Y, ahora,emergeel soldado comunal que ya no encontrará
ocupación en los desolados centros electorales.
Paradójicamente, controlado
un elevado porcentaje de nuestro territorio por fuerzas irregulares foráneas,
el dispositivo comunal en cuestión tiene otros propósitos, como el de extremar
el control social al que tanto ha contribuido el general COVID-19, y el de
garantizarle un extraordinario escudo humano al régimen, sobre todo en los
grandes centros urbanos.
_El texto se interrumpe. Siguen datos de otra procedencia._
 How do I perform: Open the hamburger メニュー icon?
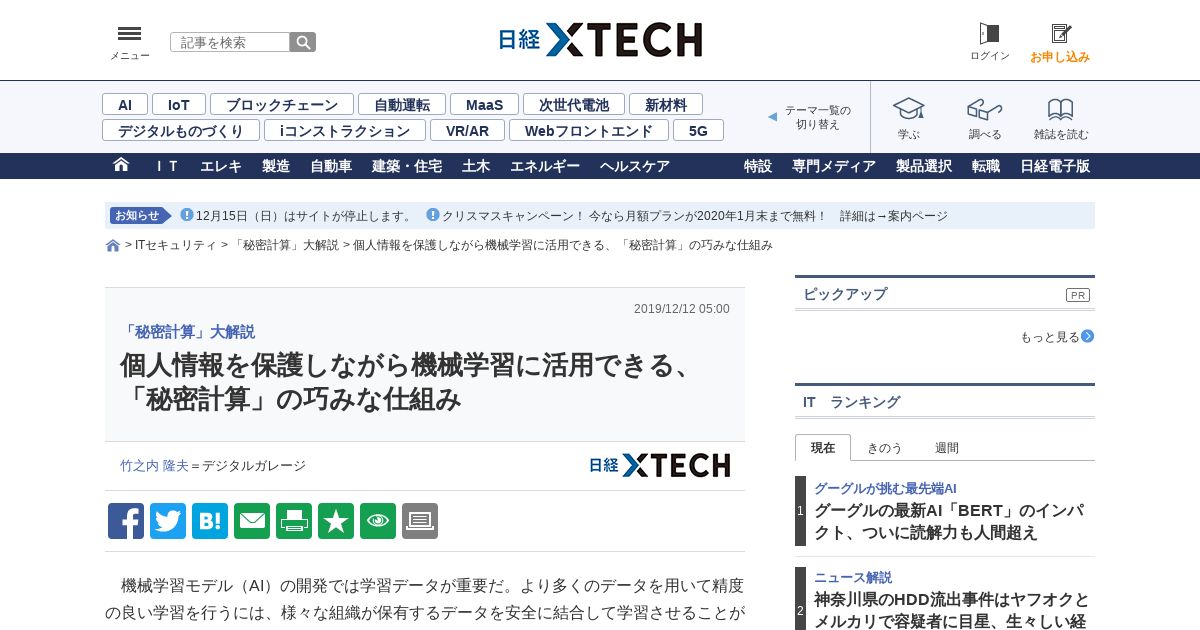(129, 34)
Recordemos, por ejemplo, tiempo atrás se habló de la
instalación de sendas baterías anti-aéreas en los sectores populares a los que,
suponemos, bastan pocos operadores militares para numerosas comunas e, incluso,
ciudades comunales, excepto tratemos de actividades guerrilleras y terroristas.
Leyes como las del trabajo y
el denominado poder popular, sólo explican el principio constitucional de
corresponsabilidad del Estado y la sociedad civil en materia de seguridad y
defensa, a través de la incorporación o reclutamiento efectivo del ciudadano por
la Fuerza Armada, fuere o no miliciano. Muy poco o nada dicen los gremios
afines con relación a las brigadas universitarias que establece el IV Convenio
Colectivo, esbozado mejor el papel que desempeñará el soldado de una clara
–deducimos– vocación metropolitana.
Junto con Cipriano Castro,
Juan Vicente Gómez echó las bases para unas Fuerzas Armadas profesionales con
la ayuda inestimable del general Petróleo y, aunque reafirmaba su poder y
poderío las veces que hizo falta, como lo revela la fotografía publicada por la
revista Élite (Caracas, nr. 36 de 1926), exhibiéndose marcialmente con su hijo
en la presidencia del Congreso Nacional, cada vez fue más prudente; incluimos a
Eleazar López Contreras, cuyo hijo literalmente se sublevó alguna vez, y al resto
de los mandatarios de la centuria, con un Pérez Jiménez que calzó su uniforme
en el parlamento, pero cuidó muy bien de su personalísima vocación. Por lo
pronto, el soldado comunal pone en entredicho a la corporación castrense,
siendo interesante reconocer que ni de pretorianismo podrá acusársele.